On appeal, Mr Justice Richie allowed the appeal, holding that the dishonesty as to how the injury arose was “irrelevant” in a claim for clinical negligence. Similarly, the defendant’s cross-appeal that the claim should have been dismissed on public policy grounds failed.
The concept that causation of initial injury is irrelevant in clinical negligence claims is entirely conventional, even a mantra. Historically, the cause of action was viewed as a claim resulting from an injury which had already occurred. Clinical negligence broke the chain of causation from an injury caused by a third party as novus actus interveniens. However, in relation to third parties, this approach was changed by the landmark decision of Webb v Barclays Bank in 2001. The Court of Appeal held that, unless gross, clinical negligence would not break the chain of causation. The original wrongdoing of a third party still held causative potency after the occurrence of clinical negligence. Therefore, Barclays Bank, liable for an essentially trivial accident, had to pay 25% of the consequences of a subsequent leg amputation, performed in breach of duty.
Since Webb v Barclays Bank, there appears to be no reported case where a clinician has been held to be so grossly negligent as to break the chain of causation. Further, in considering apportionment, the judiciary have regarded causing an accident as being more blameworthy than mistakes made by clinicians. In the case of ZZZ v Yeovil District Hospitals NHS Foundation Trust, Mr Justice Garnham, whilst rejecting a claim for contribution on the facts, observed that the blameworthiness of a motorist driving into the path of oncoming traffic on a busy road “greatly exceeds” that of “busy nursing staff”. The question reasonably arises as to whether a radically different result is appropriate if the negligent driver is the claimant himself. Even more so if the claimant has presented for medical treatment as a result of criminal activity. Whilst the submission based on public policy in Cojani would be considered to be extreme, the circumstances of the claim would, at face value, come within the statutory provision under the Common Law (Contributory Negligence) Act 1945.

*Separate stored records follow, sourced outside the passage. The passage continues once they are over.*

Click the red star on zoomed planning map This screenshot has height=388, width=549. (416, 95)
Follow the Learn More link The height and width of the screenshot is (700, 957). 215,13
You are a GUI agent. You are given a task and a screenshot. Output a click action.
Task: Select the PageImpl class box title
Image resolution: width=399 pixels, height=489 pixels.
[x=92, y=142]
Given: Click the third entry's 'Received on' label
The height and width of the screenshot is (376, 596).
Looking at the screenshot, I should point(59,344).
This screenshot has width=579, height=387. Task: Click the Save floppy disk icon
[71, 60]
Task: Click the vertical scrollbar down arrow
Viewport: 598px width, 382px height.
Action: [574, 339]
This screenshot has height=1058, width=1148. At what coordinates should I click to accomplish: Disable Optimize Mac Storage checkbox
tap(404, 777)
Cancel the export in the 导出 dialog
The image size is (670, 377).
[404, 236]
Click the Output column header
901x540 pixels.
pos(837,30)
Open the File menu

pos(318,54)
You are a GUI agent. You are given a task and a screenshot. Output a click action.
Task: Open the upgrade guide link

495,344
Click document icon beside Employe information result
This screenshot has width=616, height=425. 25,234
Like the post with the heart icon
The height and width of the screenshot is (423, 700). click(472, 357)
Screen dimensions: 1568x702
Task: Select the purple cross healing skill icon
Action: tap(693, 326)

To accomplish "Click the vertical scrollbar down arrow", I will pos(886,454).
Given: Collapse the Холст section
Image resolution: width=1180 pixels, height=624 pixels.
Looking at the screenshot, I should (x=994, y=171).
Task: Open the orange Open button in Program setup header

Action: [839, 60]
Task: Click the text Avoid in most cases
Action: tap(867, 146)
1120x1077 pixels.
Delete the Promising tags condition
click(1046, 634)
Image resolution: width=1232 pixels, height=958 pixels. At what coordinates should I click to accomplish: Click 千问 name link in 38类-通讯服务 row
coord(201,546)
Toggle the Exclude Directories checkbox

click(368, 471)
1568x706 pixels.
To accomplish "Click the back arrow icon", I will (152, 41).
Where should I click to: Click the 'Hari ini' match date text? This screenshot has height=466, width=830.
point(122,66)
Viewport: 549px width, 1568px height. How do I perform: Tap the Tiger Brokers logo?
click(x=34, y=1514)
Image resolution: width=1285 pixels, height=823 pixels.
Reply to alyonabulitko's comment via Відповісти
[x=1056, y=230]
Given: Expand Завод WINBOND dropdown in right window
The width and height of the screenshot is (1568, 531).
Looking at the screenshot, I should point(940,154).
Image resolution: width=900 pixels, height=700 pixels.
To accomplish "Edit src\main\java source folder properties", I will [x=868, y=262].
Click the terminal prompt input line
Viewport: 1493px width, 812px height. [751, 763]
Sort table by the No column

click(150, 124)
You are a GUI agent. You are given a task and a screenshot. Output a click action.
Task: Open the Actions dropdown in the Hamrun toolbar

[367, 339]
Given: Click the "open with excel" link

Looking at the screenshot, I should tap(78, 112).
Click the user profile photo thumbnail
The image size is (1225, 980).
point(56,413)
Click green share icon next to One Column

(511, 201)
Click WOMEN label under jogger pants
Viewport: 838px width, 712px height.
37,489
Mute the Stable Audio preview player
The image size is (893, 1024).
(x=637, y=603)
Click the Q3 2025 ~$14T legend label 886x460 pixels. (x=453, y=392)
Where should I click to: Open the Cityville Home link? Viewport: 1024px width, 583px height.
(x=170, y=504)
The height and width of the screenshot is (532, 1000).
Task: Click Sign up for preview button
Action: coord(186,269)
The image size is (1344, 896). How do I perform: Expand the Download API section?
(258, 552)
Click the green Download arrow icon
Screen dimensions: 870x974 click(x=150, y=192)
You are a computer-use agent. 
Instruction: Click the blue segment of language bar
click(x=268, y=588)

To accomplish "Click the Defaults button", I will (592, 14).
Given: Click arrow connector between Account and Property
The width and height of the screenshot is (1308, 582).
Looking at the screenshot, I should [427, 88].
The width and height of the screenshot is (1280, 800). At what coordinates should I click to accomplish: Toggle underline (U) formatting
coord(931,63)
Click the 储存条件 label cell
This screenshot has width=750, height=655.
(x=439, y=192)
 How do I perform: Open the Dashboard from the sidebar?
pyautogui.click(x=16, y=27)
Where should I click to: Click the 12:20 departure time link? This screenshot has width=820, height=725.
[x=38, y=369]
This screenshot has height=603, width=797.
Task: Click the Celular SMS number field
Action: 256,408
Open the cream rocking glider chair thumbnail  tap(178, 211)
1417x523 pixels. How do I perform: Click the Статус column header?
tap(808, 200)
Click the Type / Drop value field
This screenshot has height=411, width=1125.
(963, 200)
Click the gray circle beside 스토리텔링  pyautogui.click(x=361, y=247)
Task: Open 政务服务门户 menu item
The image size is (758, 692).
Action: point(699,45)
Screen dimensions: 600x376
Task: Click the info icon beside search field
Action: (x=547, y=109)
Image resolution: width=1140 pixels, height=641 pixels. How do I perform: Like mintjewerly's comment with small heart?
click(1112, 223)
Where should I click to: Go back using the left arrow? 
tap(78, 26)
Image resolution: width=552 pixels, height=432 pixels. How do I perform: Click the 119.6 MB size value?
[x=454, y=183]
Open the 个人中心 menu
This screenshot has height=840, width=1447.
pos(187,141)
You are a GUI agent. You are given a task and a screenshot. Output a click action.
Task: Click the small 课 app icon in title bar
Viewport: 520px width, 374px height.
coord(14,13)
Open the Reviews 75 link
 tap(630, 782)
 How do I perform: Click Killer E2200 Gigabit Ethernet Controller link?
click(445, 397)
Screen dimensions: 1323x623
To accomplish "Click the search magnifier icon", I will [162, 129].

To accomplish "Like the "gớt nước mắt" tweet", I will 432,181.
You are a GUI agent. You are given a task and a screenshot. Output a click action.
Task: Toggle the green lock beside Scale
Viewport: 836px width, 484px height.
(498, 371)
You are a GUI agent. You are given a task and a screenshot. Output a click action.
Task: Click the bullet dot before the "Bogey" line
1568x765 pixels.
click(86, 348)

A subsidiary issue is whether findings of contributory negligence should depend on concurrent fault by a patient; for example, where a claimant has failed to attend appointments or follow advice. Such allegations are occasionally made but have received very little judicial approval. If, as is being suggested, patients who miss NHS appointments should be fined, it would be hard to square this with a lenient approach to contributory negligence in claims.
I am emphasising these are questions which can be reasonably asked. No doubt different views could be expressed, some of them forcefully. Ultimately, the question is one of legal approach; that is whether such claims should be seen through the prism of an individual claimant as victim or whether the collectivist nature of the NHS should be taken into account.